*本文抜粋*:
顔の中で脂肪が多い部位は、頬、目のまわり、こめかみ、おでこなど。骨が変化してやせこけて見える部位は、目や口のまわりです。これが合わさると、ほうれい線やゴルゴラインのもとになる「たるみジワ」に。そこへ、眉間にシワを寄せるなど日常的な表情のクセが加わることで、「表情ジワ」が刻まれてしまうのです。
シワ対策はどうするべき?3種類のシワに効果的な治療方法
「シワが目立ってきた?」と思ったとき、まずはシワの種類を見極めることが大切です。乾燥ジワのような小さなシワであれば、セルフケアで保湿をがんばることで改善が見られるかもしれません。しかし、セルフケアで消すのが難しいシワの場合、美容皮膚科などへの受診も考えたいところです。そこで、治療を受ける際の具体的なメニューを、シワの種類別にまとめました。
「乾燥ジワ」の治療方法
乾燥ジワの治療は、トレチノインやピーリング、レーザー、ダーマペン、スキンブースターなど選択肢が豊富です。これらの治療方法は、表皮の下の真皮に刺激を与え、皮膚細胞の再生を促進したり、コラーゲンやエスラチンの生成を促すことで肌の弾力やうるおいを向上させたりします。それぞれの治療方法の特徴は、以下のとおりです。
治療方法 | 概要 |
トレチノイン | ・トレチノイン配合の外用薬(塗り薬)が処方される。
・ビタミンA誘導体の一種で、肌に塗布してターンオーバーやコラーゲンの増生を促す。 ・刺激は強めで、治療期間中は皮剥けや皮膚炎が起こりやすい。 |
ピーリング | <ケミカルピーリング>
・皮膚に酸性の薬剤を塗布し、角質を剥離させる治療。 ・使用する酸の種類や強さによって薬剤が届く深さが変わる。 ・施術後に赤みが出ることはあるが、ダウンタイムがほぼないのが特徴。 <マシンピーリング> ・圧が強い水流を利用し、美容液で角質を徐狂する治療。「ハイドラフェイシャル」が代表的。 ・保湿を行いながらピーリングするため、ケミカルピーリングに比べて乾燥しにくい。 <浸透型ピーリング> ・肌に塗布してターンオーバーやコラーゲンの増生を促す治療。ほかのピーリングと違う点は、皮膚剥離をさせずに真皮層に作用すること。 ・代表的な薬剤は、マッサージピール(コラーゲンピール)・ミラノリピール・リバースピールなど。 |
レーザー | ・レーザー治療には強力な光を照射するレーザーフェイシャルと、マイルドな光を照射するフォトフェイシャルがある。

*データ一覧*:

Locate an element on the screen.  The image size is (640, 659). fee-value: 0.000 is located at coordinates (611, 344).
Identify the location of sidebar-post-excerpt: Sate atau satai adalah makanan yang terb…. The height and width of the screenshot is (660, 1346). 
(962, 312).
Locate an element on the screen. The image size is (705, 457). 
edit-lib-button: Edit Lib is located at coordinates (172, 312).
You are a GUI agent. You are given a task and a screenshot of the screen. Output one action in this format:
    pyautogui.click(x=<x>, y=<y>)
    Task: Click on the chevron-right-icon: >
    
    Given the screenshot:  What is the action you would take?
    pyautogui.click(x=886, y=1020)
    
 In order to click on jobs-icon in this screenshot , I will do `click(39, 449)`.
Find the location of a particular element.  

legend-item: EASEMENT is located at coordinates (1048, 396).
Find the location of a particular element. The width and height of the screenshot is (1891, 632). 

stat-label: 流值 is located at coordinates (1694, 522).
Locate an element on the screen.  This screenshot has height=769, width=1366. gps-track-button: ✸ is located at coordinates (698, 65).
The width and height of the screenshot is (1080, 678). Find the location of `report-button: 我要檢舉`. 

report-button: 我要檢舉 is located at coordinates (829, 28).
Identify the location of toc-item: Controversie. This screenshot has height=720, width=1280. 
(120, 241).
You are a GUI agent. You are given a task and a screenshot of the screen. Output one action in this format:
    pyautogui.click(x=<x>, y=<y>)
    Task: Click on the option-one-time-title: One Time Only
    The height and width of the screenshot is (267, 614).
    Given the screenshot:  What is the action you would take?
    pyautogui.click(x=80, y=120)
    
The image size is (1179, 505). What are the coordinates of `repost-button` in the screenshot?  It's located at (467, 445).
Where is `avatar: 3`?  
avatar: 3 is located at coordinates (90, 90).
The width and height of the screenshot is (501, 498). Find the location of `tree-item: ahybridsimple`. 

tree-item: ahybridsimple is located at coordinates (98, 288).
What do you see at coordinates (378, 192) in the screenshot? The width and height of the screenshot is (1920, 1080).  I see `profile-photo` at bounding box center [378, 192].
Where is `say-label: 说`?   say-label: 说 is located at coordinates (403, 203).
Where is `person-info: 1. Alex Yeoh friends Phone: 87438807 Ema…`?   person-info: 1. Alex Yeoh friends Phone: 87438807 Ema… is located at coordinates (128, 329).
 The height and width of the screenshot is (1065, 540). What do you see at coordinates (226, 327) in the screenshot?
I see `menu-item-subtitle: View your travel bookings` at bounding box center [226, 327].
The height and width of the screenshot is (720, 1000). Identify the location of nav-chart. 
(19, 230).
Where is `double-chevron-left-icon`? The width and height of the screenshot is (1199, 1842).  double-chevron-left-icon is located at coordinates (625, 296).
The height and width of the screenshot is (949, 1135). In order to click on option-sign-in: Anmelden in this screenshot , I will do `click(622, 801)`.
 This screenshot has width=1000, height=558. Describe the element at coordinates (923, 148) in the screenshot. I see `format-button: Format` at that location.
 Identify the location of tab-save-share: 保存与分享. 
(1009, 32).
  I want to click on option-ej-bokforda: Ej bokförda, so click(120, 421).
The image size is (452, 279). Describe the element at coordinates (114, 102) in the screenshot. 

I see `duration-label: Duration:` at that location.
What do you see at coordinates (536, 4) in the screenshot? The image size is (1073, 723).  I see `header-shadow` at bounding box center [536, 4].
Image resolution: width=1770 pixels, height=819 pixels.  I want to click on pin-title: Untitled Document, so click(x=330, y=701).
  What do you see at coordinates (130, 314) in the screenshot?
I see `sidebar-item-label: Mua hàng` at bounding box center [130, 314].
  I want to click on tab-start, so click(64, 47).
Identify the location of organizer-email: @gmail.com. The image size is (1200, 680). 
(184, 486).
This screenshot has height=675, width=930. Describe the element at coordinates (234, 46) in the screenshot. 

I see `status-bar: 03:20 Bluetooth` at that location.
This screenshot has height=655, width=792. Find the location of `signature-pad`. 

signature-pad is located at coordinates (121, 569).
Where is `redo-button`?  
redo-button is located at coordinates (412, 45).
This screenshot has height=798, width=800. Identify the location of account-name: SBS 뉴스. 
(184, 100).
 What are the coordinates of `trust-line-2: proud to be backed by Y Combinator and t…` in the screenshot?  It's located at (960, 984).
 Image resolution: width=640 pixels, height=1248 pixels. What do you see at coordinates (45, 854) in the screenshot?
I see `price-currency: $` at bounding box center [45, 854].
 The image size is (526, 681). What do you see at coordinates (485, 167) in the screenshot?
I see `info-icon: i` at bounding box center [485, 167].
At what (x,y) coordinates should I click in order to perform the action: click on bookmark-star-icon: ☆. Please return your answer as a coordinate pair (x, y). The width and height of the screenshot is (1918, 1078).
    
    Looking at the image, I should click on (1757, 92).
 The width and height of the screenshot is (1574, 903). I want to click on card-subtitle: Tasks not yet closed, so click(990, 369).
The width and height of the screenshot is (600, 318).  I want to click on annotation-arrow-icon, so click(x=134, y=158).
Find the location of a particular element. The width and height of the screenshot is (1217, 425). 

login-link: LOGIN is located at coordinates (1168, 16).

*作業指示 A*:
シワに関する本文によると、乾燥ジワのような小さなシワは、何をすることで改善が見られるかもしれないとされていますか。
*作業指示 B*:
シワに関する本文の「顔の中で脂肪が多い部位は、頬」から「の特徴は、以下のとおりです。」までを、「美容皮膚科」を「皮膚科クリニック」に差し替えて書き直してください。
*作業指示 C*:
シワに関する本文の続きを、最後の文のあとから書き継いでください。

*演習結果 A*:
セルフケアで保湿をがんばることです。

*演習結果 B*:
顔の中で脂肪が多い部位は、頬、目のまわり、こめかみ、おでこなど。骨が変化してやせこけて見える部位は、目や口のまわりです。これが合わさると、ほうれい線やゴルゴラインのもとになる「たるみジワ」に。そこへ、眉間にシワを寄せるなど日常的な表情のクセが加わることで、「表情ジワ」が刻まれてしまうのです。
シワ対策はどうするべき?3種類のシワに効果的な治療方法
「シワが目立ってきた?」と思ったとき、まずはシワの種類を見極めることが大切です。乾燥ジワのような小さなシワであれば、セルフケアで保湿をがんばることで改善が見られるかもしれません。しかし、セルフケアで消すのが難しいシワの場合、皮膚科クリニックなどへの受診も考えたいところです。そこで、治療を受ける際の具体的なメニューを、シワの種類別にまとめました。
「乾燥ジワ」の治療方法
乾燥ジワの治療は、トレチノインやピーリング、レーザー、ダーマペン、スキンブースターなど選択肢が豊富です。これらの治療方法は、表皮の下の真皮に刺激を与え、皮膚細胞の再生を促進したり、コラーゲンやエスラチンの生成を促すことで肌の弾力やうるおいを向上させたりします。それぞれの治療方法の特徴は、以下のとおりです。

*演習結果 C*:
・光を照射することで肌の細胞を活性化させ、コラーゲンの増生を促す。 ・ピーリングと組み合わせることで、より効果を発揮する。 |
ダーマペン | ・髪の毛よりも細い針で、肌の表面に一時的に穴をあけ、肌の自然治癒力を高める。
・ペン型の機械で、目元などの細かい部分もケアできる。 ・コラーゲンピールなどと組み合わせ、美容成分をより効果的に浸透させる。 |
スキンブースター(水光注射) | ・皮膚に必要な栄養や成分を直接与えて、肌の健康状態を整える。
・薬剤は次世代の再生医療と呼ばれるエクソソームや、美白に特化したホワイトパール、ヒアルロン酸をベースにしたものなどさまざま。 ・医師による手打ちや、ダーマペンなどの機械を使った方法がある。 |
「表情ジワ」の治療方法
表情ジワは、シワが刻まれる前の予防がもっとも重要。しかし、表情のクセを意識して直すのは難しいものです。美容皮膚科でできる対策としては、ボツリヌス注射があります。ボトックスと呼ぶと聞きなじみがあるかもしれませんね。ボツリヌス注射は、ボツリヌス菌由来の成分「ボツリヌストキシン」の作用により、表情筋をゆるませ、根本からシワができにくい状態へと導きます。ボツリヌストキシンはたんぱく質の一種で、有害性はありません。
治療方法 | 概要 |
ボツリヌス注射 | ・ボトックスが代表的ですが、ボトックスはアメリカの製薬メーカーアラガン社の製品名のこと。ボツリヌストキシンが含まれる製剤はさまざまなメーカーから出ており、どれを使用するかはクリニックによって異なる。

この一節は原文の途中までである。